Wednesday, April 13, 2016

Grief

Over the past few days I have been so busy I have barely had time to think. When I did think I don't think my brain functioned properly so my blogs have been laced with various emotions. Overnight and this morning we finally got some sleep. I woke up numerous times but early this morning I snuggled in and got several hours of good restful sleep. When I woke up I felt a bit refreshed but still conflicted and sad. I decided that I have always promised to be completely honest on Jude's blog and always share everything I felt. I now believe part of that is sharing our journey in grief. Other families need to know what it is like, but they also need to know that everyone grieves their own way.

This morning when I got up I still didn't eat. Our refrigerator is filled with food from friends and family but nothing sounds good. So I just immediately went to work and turned on some music as I sorted through Jude's room. Some people decide they prefer to keep their child's room the same but I decided seeing the medical equipment and personal items hurt me worse. I also knew all of his items could help families more than they I could help us. I started with his clothes which I knew would be the hardest and I pulled everything out of his wardrobe. I pulled out the items I knew I would want to keep and the ones that still had his smell. Many times throughout the day I smelled those particular items very deeply. I had called the oxygen company on Sunday but I had not heard back from them. I finally called them in tears today begging them to come take their equipment and they showed up today. The gentlemen actually showed up explained he had lost a child too and he hated he was here to pick up Jude's supplies. Around 2pm my doorbell rang and my best friend Gina was standing on the steps. She immediately stepped in to help with boxes and bags and help me sort through every single piece of Jude's items and his equipment. I also received help from my other Gena who found a faith based medical supply company that said they would pick up all the other equipment. Watching the oxygen leave my house was difficult because it sustained Jude's life. I found an amazing home for Jude's bed through a friend so I know it will be well taken care of and I am very grateful for that. Trust me that I miss him and wish I just had a few more seconds to hold him close.

Later in the day I was settling down to watch TV when I heard the doorbell. I answered the door and it was our normal trustworthy Fed Ex lady delivering Jude's supplies for the month. There sat boxes full of items and I just gasped, which Mike heard. He yelled, "Ninja's??" and came running. He calls the items that hurt our heart Ninja's. As he ran to the door I asked our Fed Ex driver if she could return the boxes to the sender and she just looked at me perplexed. I said "He died on Saturday" and I could tell her heart broke. She said, "Of course!" and she began loading the truck back with our help then she hugged Mike and went on her way. Tomorrow we have more supply companies arriving to obtain their items we had leased and then the major donation should be Friday. Then hopefully Friday night we will leave for some time away because the nights are killing me in this house. I am easily frustrated right now and I just need some time to act like my normal self.
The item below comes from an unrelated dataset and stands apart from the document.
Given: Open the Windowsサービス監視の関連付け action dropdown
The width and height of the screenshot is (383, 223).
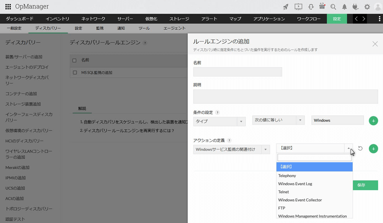Looking at the screenshot, I should [231, 150].

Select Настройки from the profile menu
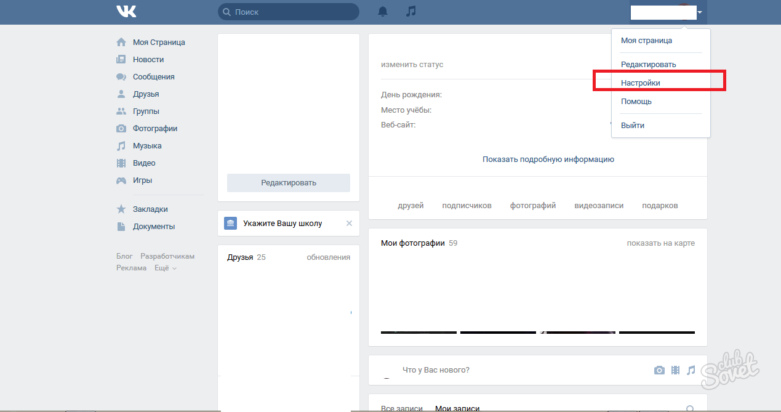[x=640, y=83]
Mike drove by the cemetery today to see Jude's mound with all his flowers but I have not been able to drive by yet. Today I really didn't want to leave the house until night set in and now I just want to run away. I know grief well because we have become very acquainted over the years. I know this horrible hole in my stomach that's filled with hurt will only lessen as the hole is filled with time. It won't even fully go away but it just takes a different shape and form.
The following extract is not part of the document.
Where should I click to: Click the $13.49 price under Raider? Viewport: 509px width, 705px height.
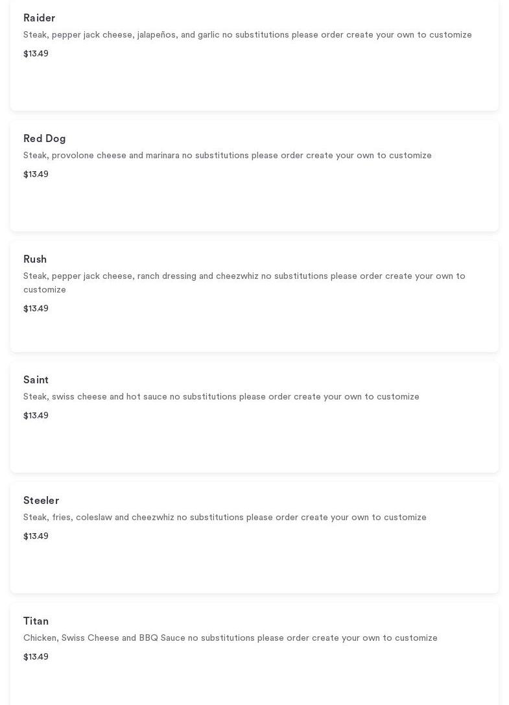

Our nurses are grieving too and we miss them dearly. I think they probably find some comfort in the fact they provided Jude with the best care possible but I know their hearts are still aching. One thing that has been helping me is watching the video my friend Cristina made of Jude. We started his service off with it and each day as I crawl into my hot bath I put the video on and watch it several times. It's so comforting and makes me smile. So know throughout this grieving period I will be here and share with you my memories of Jude. It's my honor to share his life and the love that surrounded him every step of the way.






2 comments:

Anonymous said...

I'm so sorry for your loss. So very sorry.

meme said...

the video of judes life is beautiful! you were amazing parents to him.Beleive in time it will get easier grief is a passage not a place where we stay!